Włocławski parlamentarzysta znów ma problemy. I kolejny raz - za sprawą zgłoszenia złożonego przez żonę. Chodzi o zniszczenie mienia.
Monika Z. 26 sierpnia zawiadomiła prokuraturę o tym, że jej mąż zniszczył jej mienie na kwotę nie mniejszą niż 3 tys. złotych.
- Chodzi o zasiew gorczycy i zasianej mieszanki zboża w Sarnowie - informuje Lubosz Ossowski, szef Prokuratury Rejonowej w Chełmnie. - Trwa postępowanie sprawdzające.
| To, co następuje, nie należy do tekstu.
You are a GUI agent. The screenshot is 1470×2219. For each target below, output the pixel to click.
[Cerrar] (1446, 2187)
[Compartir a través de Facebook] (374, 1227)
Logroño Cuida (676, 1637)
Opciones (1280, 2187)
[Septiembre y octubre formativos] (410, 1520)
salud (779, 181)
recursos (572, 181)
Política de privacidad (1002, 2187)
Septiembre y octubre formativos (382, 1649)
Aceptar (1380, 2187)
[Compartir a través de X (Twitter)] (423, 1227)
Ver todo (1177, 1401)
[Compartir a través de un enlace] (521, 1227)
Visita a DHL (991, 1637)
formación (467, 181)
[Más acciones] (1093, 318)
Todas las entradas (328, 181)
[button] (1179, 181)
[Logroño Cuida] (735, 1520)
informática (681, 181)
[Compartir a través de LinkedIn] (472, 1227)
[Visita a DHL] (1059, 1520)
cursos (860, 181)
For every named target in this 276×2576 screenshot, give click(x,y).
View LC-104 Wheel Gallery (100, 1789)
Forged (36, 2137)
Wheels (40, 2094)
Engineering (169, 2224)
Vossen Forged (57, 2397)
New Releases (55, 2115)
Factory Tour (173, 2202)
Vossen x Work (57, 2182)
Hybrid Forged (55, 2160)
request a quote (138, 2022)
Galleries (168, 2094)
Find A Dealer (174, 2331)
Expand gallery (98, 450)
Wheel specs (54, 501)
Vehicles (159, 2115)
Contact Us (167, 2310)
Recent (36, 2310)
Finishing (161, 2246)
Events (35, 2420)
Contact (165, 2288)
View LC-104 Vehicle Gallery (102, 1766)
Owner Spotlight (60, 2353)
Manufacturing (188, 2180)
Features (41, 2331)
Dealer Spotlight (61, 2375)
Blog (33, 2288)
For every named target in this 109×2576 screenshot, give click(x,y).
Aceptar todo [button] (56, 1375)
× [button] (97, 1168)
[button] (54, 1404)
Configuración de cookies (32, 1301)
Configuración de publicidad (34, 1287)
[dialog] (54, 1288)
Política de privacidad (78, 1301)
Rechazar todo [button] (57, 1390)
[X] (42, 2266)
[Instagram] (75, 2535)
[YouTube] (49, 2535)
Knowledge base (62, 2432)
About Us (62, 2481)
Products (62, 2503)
Policjanci sprawdzają sprawę.
W chełmińskiej komendzie potwierdzają, że trafiły do nich materiały dotyczące znanego im już z wielu interwencji małżeństwa. W sierpniu oficer prasowy KPP w Chełmnie potwierdzała, że w ciągu miesiąca - na wezwanie jednego lub drugiego z małżonków - interweniowali cztery razy. Chodziło o to, kto ma uprawiać i zbierać plony.
- Przesłuchaliśmy w charakterze świadka panią, która złożyła zawiadomienie dotyczące uszkodzenia mienia - uprawy rolnej - mówi kom. Agnieszka Sobieralska, oficer prasowy KPP w Chełmnie. - Właśnie wysłaliśmy do prokuratury zebrany materiał. Prokurator, po zapoznaniu się z nim, zdecyduje czy zostanie wszczęte postępowanie przygotowawcze.
Łukasz Zbonikowski przed wyborami do Sejmu, po naszych artykułach dotyczących stosowania przemocy wobec żony, został zawieszony w prawach członka PiS, nie dostał również rekomendacji w wyborach. W poczet członów przywrócony został ponad dwa miesiące temu.